### Document segment
---
Law professor Eric Muller, who has served on the UNC Press Board of Governors for a decade and as its chair for the past six years, has not been reappointed for a third term.
The UNC System Board of Governors — which makes appointments to the scholarly publishing house’s board — declined to consider Muller’s candidacy at its meeting in May despite his nomination winning unanimous approval from the existing members of the UNC Press board.
Muller was one of three incumbent members recommended by the UNC Press board and Chancellor Kevin Guskiewicz, who submitted the slate to the system’s Board of Governors for consideration. The Board of Governors approved the reappointments of N.C. State biology professor Linda Hanley-Bowdoin and Elizabeth Engelhardt, UNC’s senior associate dean for fine arts and humanities, to five-year terms, but it did not take up Muller’s candidacy.
Muller said that he was “surprised and disappointed” by the Board of Governors’ refusal to act on his reappointment and that neither he nor the UNC Press board had been given a reason for “singling me out in this unprecedented way.”
But Muller, who is the Dan K. Moore Distinguished Professor of law in jurisprudence and ethics, has been outspoken on issues of race and reckoning; he noted as such in a statement he posted on Twitter, where he addressed the idea that the system’s Board of Governors’ inaction may have been politically motivated.
“I would hate to think it had something to do with my public commentary in recent years on matters of law, race, and history, such as the law on removal of Confederate monuments, the abortive $2.5 million legal settlement with the Sons of Confederate Veterans, the moratorium on renaming UNC buildings, or the removal of the portrait of slave-trading Judge Thomas Ruffin from the courtroom of our state’s highest court. I would hate to think it had something to do with my focusing public attention on ways in which the law has ignored and harmed the interests of African-Americans — and still does.
“These are matters within my expertise as a legal scholar and historian,” Muller wrote, “the very stuff of the work I do as a university professor.”
Faculty at Chapel Hill called out Muller’s appointment denial in a June 29 letter to the UNC Board of Trustees. Though the purpose of the letter was to object to the tenure plight of Nikole Hannah-Jones ’03 (MA), the 482 signatories said the actions by both the trustees and, in the case of Muller, the system’s Board of Governors, “cast a shadow over all academic processes and activities at UNC-Chapel Hill, including the imminent search for a Provost.”
---
### Dataset extract
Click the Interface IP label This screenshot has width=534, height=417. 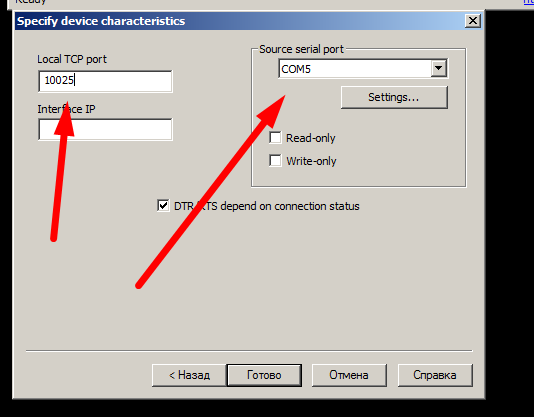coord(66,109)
---
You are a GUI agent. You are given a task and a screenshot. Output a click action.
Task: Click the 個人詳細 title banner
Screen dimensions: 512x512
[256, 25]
---
### Exercise requirements
a) In the news article about Eric Muller and the UNC Press board, how does Muller justify his public commentary on law, race, and history? Answer in one to three sentences.
b) Answer these questions from the news article about Eric Muller and the UNC Press board:
(i) How long had Muller served on the UNC Press Board of Governors, and for how long had he been its chair?
(ii) Which two incumbent members did the Board of Governors reappoint, and for how long?
(iii) How many signatories did the June 29 faculty letter to the UNC Board of Trustees have?
c) Pick up the news article about Eric Muller and the UNC Press board after its final sentence and keep writing.

### Your written answers
a) Muller says these matters fall within his expertise as a legal scholar and historian. He calls them "the very stuff" of his work as a university professor.

b)
(i) He had served on the board for a decade and had been its chair for the past six years.
(ii) It reappointed N.C. State biology professor Linda Hanley-Bowdoin and Elizabeth Engelhardt, UNC's senior associate dean for fine arts and humanities, each to a five-year term.
(iii) The letter had 482 signatories.

c)
UNC Press board Vice Chair Lisa Levenstein and Director John Sherer ’88 published an update on June 30 praising Muller for serving “tirelessly and brilliantly as chair of the board during one of the most successful periods in the history of the Press.”
Levenstein and Sherer said that the UNC System Board of Governors had not responded to their questions about why Muller was denied reappointment.
In May, the UNC System office told Guskiewicz and Sherer that the board’s University Governance Committee would consider only Engelhardt and Hanley-Bowdoin for reappointments, according to NC Policy Watch.
UNC System Board of Governors member David M. Powers, chair of the committee, said the system’s board wanted to “change the membership on some of these boards more frequently,” according to an email obtained by the news site. That reasoning, however, did not elaborate about why the committee advanced incumbents Engelhardt and Hanley-Bowdoin but not Muller.
“It would be an ominous sign for the values of a leading research university and of a celebrated academic press,” Muller said in a statement, “if our System’s Board of Governors were to single out faculty members for punishment for voicing their views on matters within their expertise and research.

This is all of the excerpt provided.